With people in shock at the near doubling of the Energy Price Cap from 01 October from £1,971 to £3,549 - it was £1,138 as recently as January last year - the seemingly never-ending and deeply divisive Tory Leadership contest drags to a close.


Both candidates were posted missing last week when asked to comment on rocketing energy prices. Instead, they are desperately seeking votes from the Tory heartlands. Indeed, at an event in Tunbridge Wells, once voted Britain’s second ‘poshest’ town, former Chancellor Rishi Sunak boasted of diverting public money from deprived urban areas to wealthy, Tory voting towns.


Mr Sunak revealed he had “managed to start changing the funding formulas to ensure such towns get the funding they deserve,” as the previous system “shoved all the funding into deprived urban areas.”


While it was unclear exactly which formulas he was referring to, the £3.6 billion Towns Fund introduced last year was heavily criticised by the cross-party Public Accounts Committee for a lack of transparency over how towns were selected for funding. Almost 90% went to Tory constituencies.


This, of course, is not the first time UK Ministers have used taxpayers money to shore up Tory votes at the expense of more deprived areas. Confidential papers from the National Archives reveal that former Prime Minister John Major diverted cash from the Highlands to support south-east England.


While under Boris Johnson’s premiership allegations abounded that party whips threatened Tory MPs with cuts to funding for their constituencies if they failed to vote with the Government.


Meanwhile, as the cost-of-living crisis deepens ever further, it’s far from clear how Liz Truss, likely to be the next Prime Minister, will fund her proposed £30 billion of tax cuts while simultaneously addressing soaring household bills.
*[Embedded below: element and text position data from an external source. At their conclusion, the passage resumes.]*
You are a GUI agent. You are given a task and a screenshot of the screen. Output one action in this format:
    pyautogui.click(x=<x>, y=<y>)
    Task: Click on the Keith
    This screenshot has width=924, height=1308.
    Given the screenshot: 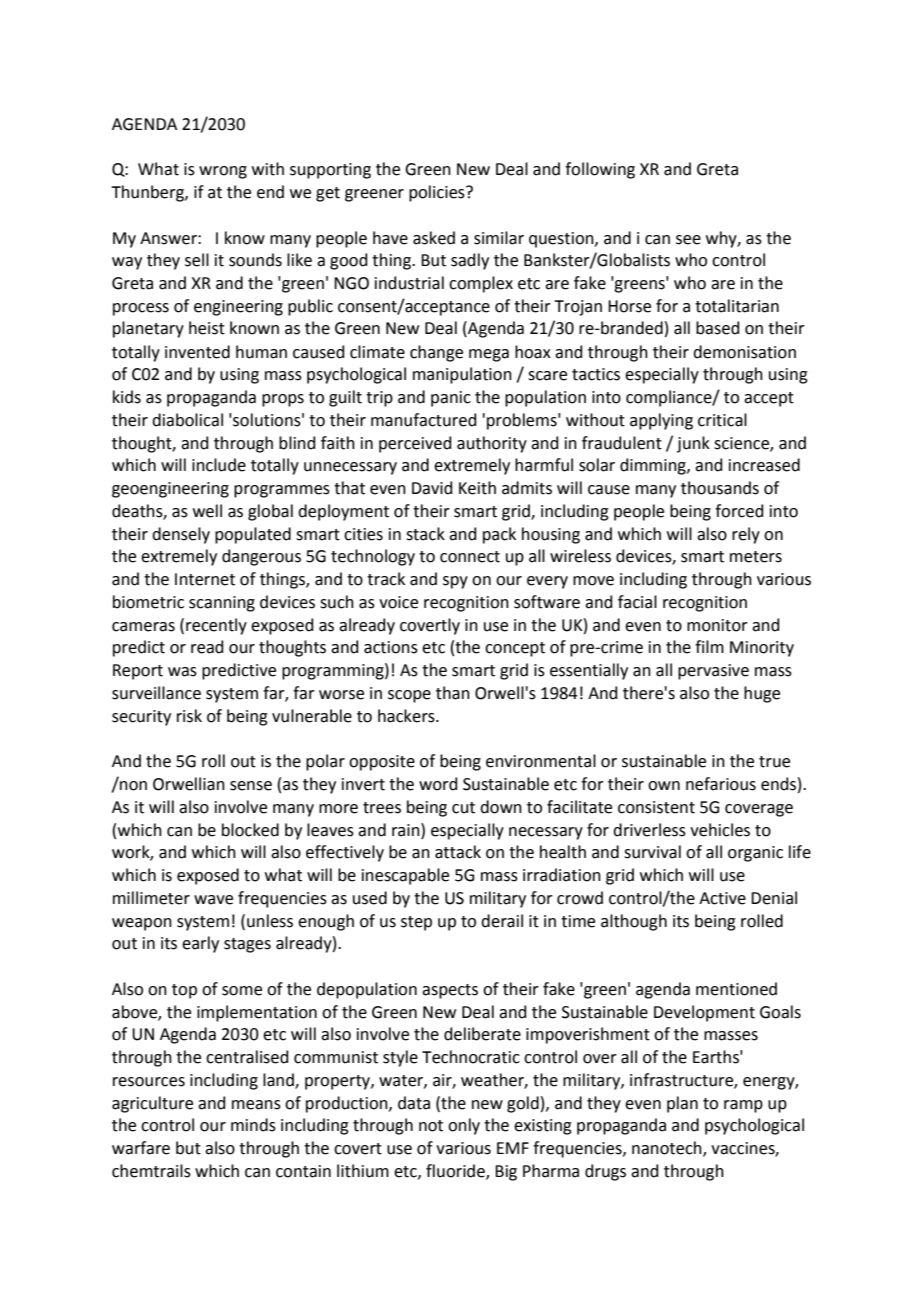 What is the action you would take?
    pyautogui.click(x=477, y=488)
It’s even less clear how she would do that with only lukewarm support from Tory MPs, given only 50 of 357 backed her for the top job when this contest started.


Both candidates played leading Cabinet roles in the Boris Johnson Government which stripped powers from Scotland’s democratically elected Parliament and centralised power deeper in Westminster.


The post-Brexit replacement of EU structural funds, Levelling Up fund and Shared Prosperity fund, where UK government ministers now decide where to spend money in devolved areas, has already resulted in a staggering 40% cut in these resources going to Scotland. That the allocation of these funds is being determined by political expediency rather than need is something that will not go unchallenged.


I wrote to Civil Service head Simon Case calling for an immediate investigation into any changes to funding formulas which would ensure wealthier areas benefitted from funding at the expense of more socially disadvantaged communities.


It’s vital there is transparency as to how taxpayers money is distributed when each Prime Ministerial candidate thinks it’s acceptable to use taxpayers money to shore up support for themselves and their party.


Quite frankly, Scotland deserves better than anything the Tory Prime Ministerial candidates offer, with their skewed priorities which short-change Scotland; particularly our most deprived communities.